Im not really interested in regen braking, just ultimate reliability and good speed, pref near 30 mph or so....

from what Max said and what you are saying I guess sensorless is the way to go..

oh because I live in england it is very difficult to buy a cystalyte or even bmc motor, as there are strict laws in england that limit e bikes to a max speed of 16 mph..

and the guys who do sell higher speed motors tend to over charge..

take this guy for example, alien bikes..

http://www.alienbikes.co.uk/page16.htm

he wants £700 plus shipping that is in USD $1142 for a 20 mph 350 watt bafang geared motor ( including battery - that can only has cycles of maximum 500 ) I mean what a rip off.. now.. now you know why they call it RIP OFF BRITAIN.. lol

the cycle apm is being offered at $60 by max, so I think I will go for this, I think it does work for sensor less motors as Max is very fond of sensor-less motors, but I will ask Max to double check this..

by the way with your DD motors do you notice a slight resistance, if your peddaling without power that is, apparently this is known as cogging and only DD motors have this issue..

the shipping cost from Max is at $140 and Illia ( bmc kit) at $90 but the total price is still over $100 cheaper from MAx..

decsions, decsions,..

thanks again dude
 
Maybe you should go an All-in-One Kit from Max hey. All the Parts will work together, it seems to be in your price range, and the Parts will be Almost Top of the Line Parts - IMO. I'm sure you'll get great after support from Max as well. I wonder if he does replacement parts like PapaMotor? lol.. I bet you won't run into those issues. Max supposedly has been riding the Kits for Years and never has a problem. I think he's even on YouTube Riding some Crystalyes with a friend comparing the Torque Version vs. the Speed version.

About Cogging. It's not really an issue for me personally. I guess it could be a slight annoyance if you ran outta battery. But other than that, it's just not really something you think about or notice while riding.

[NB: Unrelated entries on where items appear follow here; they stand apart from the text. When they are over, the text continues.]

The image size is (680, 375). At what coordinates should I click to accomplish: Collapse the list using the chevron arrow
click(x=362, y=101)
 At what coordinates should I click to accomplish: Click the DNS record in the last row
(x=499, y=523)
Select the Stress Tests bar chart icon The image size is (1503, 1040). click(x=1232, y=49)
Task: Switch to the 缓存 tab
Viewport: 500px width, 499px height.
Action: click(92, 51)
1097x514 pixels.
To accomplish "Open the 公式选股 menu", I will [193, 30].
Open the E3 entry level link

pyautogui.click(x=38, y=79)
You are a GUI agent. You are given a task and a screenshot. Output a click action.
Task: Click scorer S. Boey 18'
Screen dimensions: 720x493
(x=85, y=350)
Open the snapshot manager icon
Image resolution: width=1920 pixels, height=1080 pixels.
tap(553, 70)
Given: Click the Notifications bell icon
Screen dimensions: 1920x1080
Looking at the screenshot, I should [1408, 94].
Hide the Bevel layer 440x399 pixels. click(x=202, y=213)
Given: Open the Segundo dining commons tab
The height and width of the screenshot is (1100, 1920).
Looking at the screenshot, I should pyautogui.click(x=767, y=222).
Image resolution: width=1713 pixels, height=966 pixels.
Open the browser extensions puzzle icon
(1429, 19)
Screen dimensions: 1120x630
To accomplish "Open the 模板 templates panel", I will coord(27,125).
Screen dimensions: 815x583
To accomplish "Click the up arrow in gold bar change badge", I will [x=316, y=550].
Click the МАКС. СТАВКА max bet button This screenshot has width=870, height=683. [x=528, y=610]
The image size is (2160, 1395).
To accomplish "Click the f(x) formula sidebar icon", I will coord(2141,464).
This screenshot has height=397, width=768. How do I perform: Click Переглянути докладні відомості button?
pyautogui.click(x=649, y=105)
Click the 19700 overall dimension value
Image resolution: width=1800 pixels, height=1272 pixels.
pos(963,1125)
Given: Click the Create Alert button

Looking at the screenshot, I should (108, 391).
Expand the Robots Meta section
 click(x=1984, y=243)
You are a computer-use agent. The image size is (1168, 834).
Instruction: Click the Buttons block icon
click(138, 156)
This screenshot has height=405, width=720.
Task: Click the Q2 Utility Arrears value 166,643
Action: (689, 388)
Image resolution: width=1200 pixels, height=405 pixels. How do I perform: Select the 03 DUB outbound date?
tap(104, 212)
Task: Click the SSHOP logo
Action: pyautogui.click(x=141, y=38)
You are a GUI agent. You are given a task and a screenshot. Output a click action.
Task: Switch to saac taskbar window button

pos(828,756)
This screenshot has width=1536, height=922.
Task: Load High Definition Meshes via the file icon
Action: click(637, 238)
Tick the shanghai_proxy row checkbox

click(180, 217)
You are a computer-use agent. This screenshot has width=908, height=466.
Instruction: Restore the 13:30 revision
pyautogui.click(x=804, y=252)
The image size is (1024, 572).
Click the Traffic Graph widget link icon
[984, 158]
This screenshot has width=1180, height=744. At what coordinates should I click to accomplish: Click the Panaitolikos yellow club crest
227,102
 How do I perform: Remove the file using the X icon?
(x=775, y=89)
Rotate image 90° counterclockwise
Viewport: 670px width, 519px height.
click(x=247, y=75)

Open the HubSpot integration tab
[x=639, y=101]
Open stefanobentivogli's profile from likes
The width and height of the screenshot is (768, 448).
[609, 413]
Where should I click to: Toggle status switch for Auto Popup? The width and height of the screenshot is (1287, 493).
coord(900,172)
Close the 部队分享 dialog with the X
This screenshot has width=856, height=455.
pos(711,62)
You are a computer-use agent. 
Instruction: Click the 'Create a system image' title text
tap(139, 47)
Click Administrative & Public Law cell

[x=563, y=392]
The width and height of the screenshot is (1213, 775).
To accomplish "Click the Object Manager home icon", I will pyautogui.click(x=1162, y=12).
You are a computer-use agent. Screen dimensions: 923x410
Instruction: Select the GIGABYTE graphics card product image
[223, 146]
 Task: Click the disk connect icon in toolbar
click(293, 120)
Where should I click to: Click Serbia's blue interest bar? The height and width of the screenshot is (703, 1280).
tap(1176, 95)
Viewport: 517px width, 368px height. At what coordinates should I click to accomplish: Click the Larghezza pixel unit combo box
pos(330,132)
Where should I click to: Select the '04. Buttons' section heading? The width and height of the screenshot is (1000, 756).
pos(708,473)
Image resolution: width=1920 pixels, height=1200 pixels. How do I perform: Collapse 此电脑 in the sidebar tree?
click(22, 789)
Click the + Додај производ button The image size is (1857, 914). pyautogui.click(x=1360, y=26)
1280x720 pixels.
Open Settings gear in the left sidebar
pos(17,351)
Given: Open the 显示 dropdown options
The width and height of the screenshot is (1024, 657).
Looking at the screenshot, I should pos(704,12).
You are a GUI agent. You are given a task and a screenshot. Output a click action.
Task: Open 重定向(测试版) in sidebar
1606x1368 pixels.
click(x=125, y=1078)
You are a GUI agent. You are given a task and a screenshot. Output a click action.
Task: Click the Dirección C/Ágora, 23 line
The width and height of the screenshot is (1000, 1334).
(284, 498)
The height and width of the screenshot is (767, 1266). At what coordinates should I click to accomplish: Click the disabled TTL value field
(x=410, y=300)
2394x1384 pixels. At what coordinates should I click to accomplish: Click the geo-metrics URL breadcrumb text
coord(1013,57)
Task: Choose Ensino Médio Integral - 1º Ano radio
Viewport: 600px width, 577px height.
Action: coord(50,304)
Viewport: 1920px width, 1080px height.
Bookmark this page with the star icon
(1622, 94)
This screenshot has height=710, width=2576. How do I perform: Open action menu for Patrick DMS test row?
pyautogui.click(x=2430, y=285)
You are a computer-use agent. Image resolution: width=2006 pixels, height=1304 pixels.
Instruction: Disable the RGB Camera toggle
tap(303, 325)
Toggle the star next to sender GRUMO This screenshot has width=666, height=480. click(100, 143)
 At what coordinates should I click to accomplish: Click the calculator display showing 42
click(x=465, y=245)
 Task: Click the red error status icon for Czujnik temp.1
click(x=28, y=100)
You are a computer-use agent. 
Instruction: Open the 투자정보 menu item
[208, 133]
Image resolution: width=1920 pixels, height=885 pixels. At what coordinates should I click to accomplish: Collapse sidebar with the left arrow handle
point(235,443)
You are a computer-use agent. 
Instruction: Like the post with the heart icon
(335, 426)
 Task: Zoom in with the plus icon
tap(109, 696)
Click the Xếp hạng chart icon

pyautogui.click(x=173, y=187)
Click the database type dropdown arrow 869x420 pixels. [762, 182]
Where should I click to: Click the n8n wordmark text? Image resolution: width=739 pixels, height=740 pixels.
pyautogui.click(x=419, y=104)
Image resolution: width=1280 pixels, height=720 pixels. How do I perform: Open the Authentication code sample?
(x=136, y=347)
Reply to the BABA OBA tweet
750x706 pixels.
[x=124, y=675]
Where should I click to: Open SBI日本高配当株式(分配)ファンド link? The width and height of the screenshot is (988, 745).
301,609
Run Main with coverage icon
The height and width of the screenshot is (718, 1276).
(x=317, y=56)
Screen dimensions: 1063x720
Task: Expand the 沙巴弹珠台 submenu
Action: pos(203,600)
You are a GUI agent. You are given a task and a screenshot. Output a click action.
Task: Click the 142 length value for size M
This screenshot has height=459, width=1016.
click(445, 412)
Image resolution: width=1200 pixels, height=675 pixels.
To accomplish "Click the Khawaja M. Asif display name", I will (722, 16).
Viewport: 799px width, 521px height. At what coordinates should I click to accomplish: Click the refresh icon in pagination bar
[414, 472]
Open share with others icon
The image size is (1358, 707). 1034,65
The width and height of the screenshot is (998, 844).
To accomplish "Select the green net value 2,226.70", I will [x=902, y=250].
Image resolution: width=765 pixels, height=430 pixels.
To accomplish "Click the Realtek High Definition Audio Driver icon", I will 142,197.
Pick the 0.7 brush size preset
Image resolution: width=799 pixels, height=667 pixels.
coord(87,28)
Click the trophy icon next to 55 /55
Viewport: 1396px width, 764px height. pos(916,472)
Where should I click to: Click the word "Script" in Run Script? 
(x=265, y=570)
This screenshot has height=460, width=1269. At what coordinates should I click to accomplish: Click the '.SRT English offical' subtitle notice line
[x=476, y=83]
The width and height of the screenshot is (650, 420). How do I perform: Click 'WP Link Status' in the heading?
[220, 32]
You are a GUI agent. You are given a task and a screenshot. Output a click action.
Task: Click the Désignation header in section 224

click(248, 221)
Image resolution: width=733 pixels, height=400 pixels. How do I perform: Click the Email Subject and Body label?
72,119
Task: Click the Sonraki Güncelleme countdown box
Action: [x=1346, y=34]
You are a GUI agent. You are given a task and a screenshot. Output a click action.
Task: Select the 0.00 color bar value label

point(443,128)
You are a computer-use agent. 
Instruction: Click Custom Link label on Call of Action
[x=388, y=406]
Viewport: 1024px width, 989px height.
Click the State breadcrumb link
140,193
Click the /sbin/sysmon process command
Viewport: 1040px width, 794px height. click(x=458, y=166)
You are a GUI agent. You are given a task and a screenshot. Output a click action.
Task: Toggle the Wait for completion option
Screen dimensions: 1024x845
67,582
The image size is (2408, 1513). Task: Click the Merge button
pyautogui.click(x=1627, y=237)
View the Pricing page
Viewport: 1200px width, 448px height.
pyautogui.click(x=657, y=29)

Yeah.. I do think SensorLESS is more reliable. Only having to deal with 3 Phase Wires instead of 8 with the 5 Halls. You could just go a SENSORED Controller with the Halls and if they ever break get a LYEN SensorLESS later as a back-up. If ya wanted to get use outta your Sensors and see what they're all about. Also.. If you decide to go SensorLESS from the get go.. You mind as well just buy the Sensored motor and use it SensorLESS. It's only like $5-10 more and will have a higher re-sale value if you decided to sell it if the Halls still work. Just givin' ya info man.

Ebikes should save ya heaps of money and be fun for ya man. I think you're going to dig it.
Glad I talked ya outta PapaMotor. I imagine their stuff would be Ebay quality. Never bought a Hub Motor off Ebay but it seems pretty generic.

I think the kit should take you the speeds and range you're looking.
Good luck on you're build man. Post some pics when ya get it all put hey.
I'm in the process still of adding new vids to my YouTube account about my PapaMotor Build, things I've learned and some the creative ways I've fixed and rigged things.